Sur le plan prudentiel également, les deux voies suivent des trajectoires séparées. Un CFD est un instrument financier au sens de la directive européenne sur les marchés financiers MiFID II ; le fondement juridique de la décision de la BaFin le montre déjà, puisqu’il repose sur l’article 42 de MiFIR. Pour le prestataire, cela implique un agrément de services d’investissement avec tout ce qui s’y rattache : évaluation de l’adéquation, meilleure exécution, transparence des coûts.

La négociation des cryptoactifs eux-mêmes relève en revanche du règlement européen MiCA, qui instaure un régime d’agrément propre aux prestataires de services sur cryptoactifs. Pour vous en tant qu’investisseur, la conséquence pratique est qu’il faut vérifier deux autorisations distinctes. Un prestataire qui propose les deux activités a besoin des deux. Qui souhaite vérifier un agrément trouvera librement en ligne la base de données des entreprises de la BaFin et le registre européen des prestataires agréés.

À qui convient un CFD crypto et à qui convient mieux l’achat direct

Ces règles permettent une appréciation claire. Un CFD crypto peut avoir du sens pour un trader expérimenté orienté vers le court terme, qui travaille sciemment avec un levier, surveille sa position, veut négocier des cours en baisse et intègre les frais de financement dans son calcul. Le levier plafonné et la protection contre le solde négatif rendent le produit plus prévisible en Allemagne que sa réputation ne le laisse supposer.

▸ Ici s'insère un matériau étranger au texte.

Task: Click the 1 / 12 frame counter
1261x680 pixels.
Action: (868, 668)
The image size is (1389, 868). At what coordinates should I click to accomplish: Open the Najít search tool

Qui cherche en revanche à constituer un patrimoine sur la durée, à détenir effectivement des cryptoactifs, à les conserver soi-même ou à les utiliser, et à tirer parti du délai d’un an, est nettement mieux servi par l’achat direct. La structure de coûts correspond à la durée de détention, la règle fiscale est plus favorable, et l’on se retrouve à la fin avec un actif plutôt qu’avec un contrat. Pour les débutants qui hésitent entre les deux, l’argument est fort : ici, le produit le plus simple est aussi le plus avantageux sur le plan fiscal.

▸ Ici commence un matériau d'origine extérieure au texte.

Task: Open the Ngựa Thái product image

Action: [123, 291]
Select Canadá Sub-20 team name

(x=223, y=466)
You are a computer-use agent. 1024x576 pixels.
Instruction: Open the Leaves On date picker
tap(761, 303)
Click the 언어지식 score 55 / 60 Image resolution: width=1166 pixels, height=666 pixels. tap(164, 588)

Il existe aussi une forme mixte, et c’est l’erreur la plus fréquente : négocier avec un levier sans connaître le seuil de liquidation. Qui recourt au levier devrait savoir avant l’ouverture à quel cours la position tombe et ce que cela coûte.

CFD crypto ou achat de cryptoactifs : ce qu’il faut retenir

  1. Déterminez d’abord ce que vous voulez : une exposition au cours ou la propriété. Si vous voulez détenir, transférer ou utiliser des cryptoactifs, seul l’achat direct y conduit. Les plateformes et leurs modèles de conservation et de frais figurent dans le comparatif des bourses crypto.
  2. Pour un CFD, calculez deux chiffres avant l’ouverture. La marge initiale s’élève à 50 % de la valeur nominale pour les cryptoactifs, et la liquidation intervient à la moitié de ce montant. Vérifiez en outre le taux de perte et les frais de financement du prestataire, mis en regard dans le comparatif des courtiers.
  3. Affectez chaque gain au bon compartiment fiscal. Les gains sur CFD sont des revenus de capitaux imposés à 25 %, les gains sur cryptoactifs sont exonérés après un an de détention. Négocier les deux exige une comptabilité propre ; les outils adaptés sont recensés dans le comparatif des logiciels fiscaux.

(Au 12 septembre 2026. Cet article ne constitue pas un conseil en investissement. Les cours et les grilles tarifaires évoluent ; vérifiez les conditions auprès du prestataire avant tout achat.)

Note de transparence : Cet article a été rédigé avec l’aide d’une intelligence artificielle et relu par notre rédaction avant publication. Tous les chiffres et affirmations ont été vérifiés à partir des sources primaires liées dans le texte. L’image d’illustration a été générée par IA.